WHAT IS EXPECTED: Each line of the records must appear in your answer exactly, with no pictures.

PROVIDED ENTRIES:
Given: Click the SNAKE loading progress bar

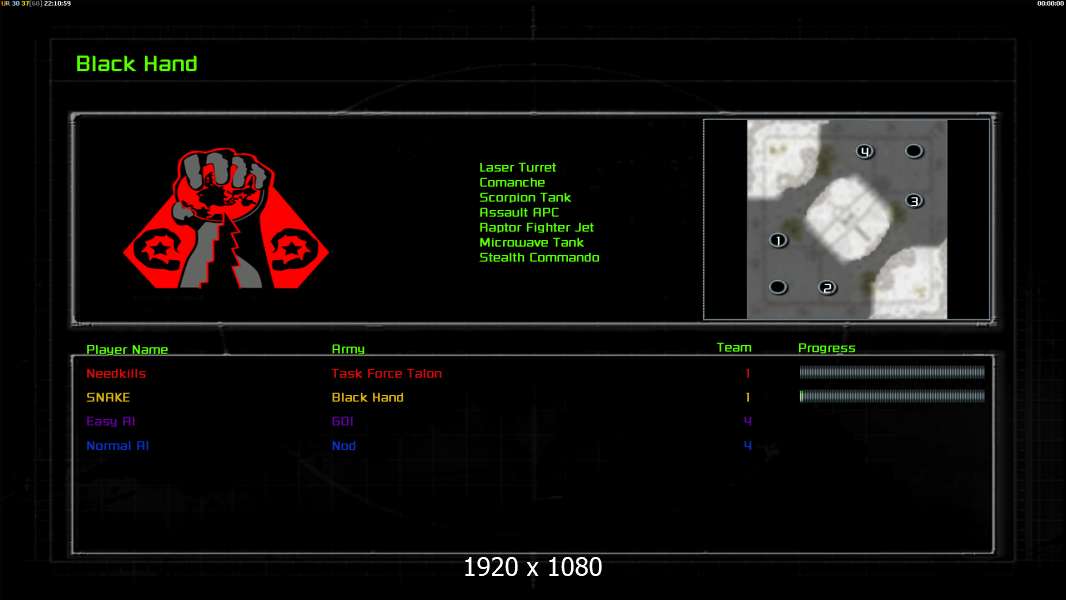Looking at the screenshot, I should point(892,396).
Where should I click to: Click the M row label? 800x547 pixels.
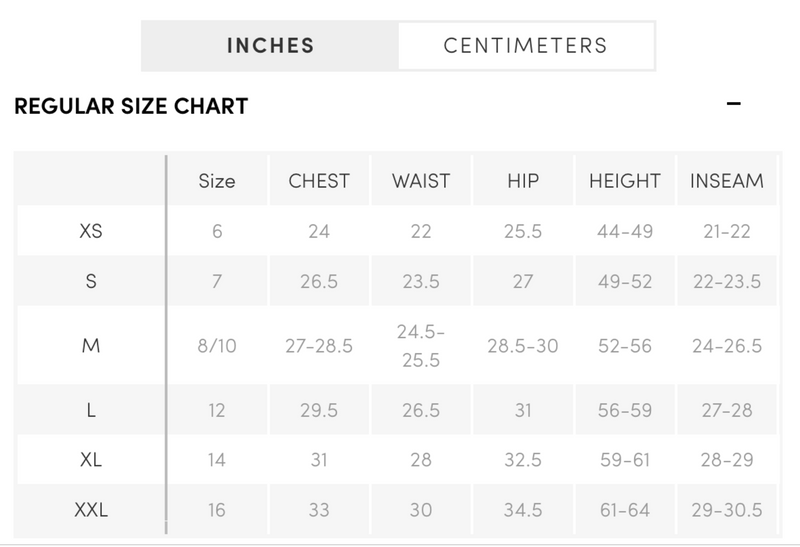pyautogui.click(x=91, y=346)
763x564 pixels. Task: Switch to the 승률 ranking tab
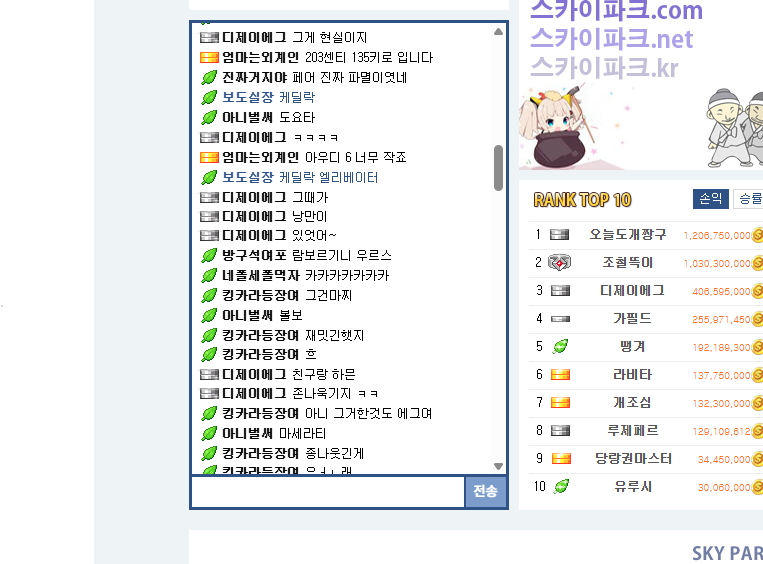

SOLUTION TO THE PROBLEM:
Given: Click the SNAKE loading progress bar

Looking at the screenshot, I should point(892,396).
Where should I click to: Click the M row label? 800x547 pixels.
pyautogui.click(x=91, y=346)
763x564 pixels. Task: Switch to the 승률 ranking tab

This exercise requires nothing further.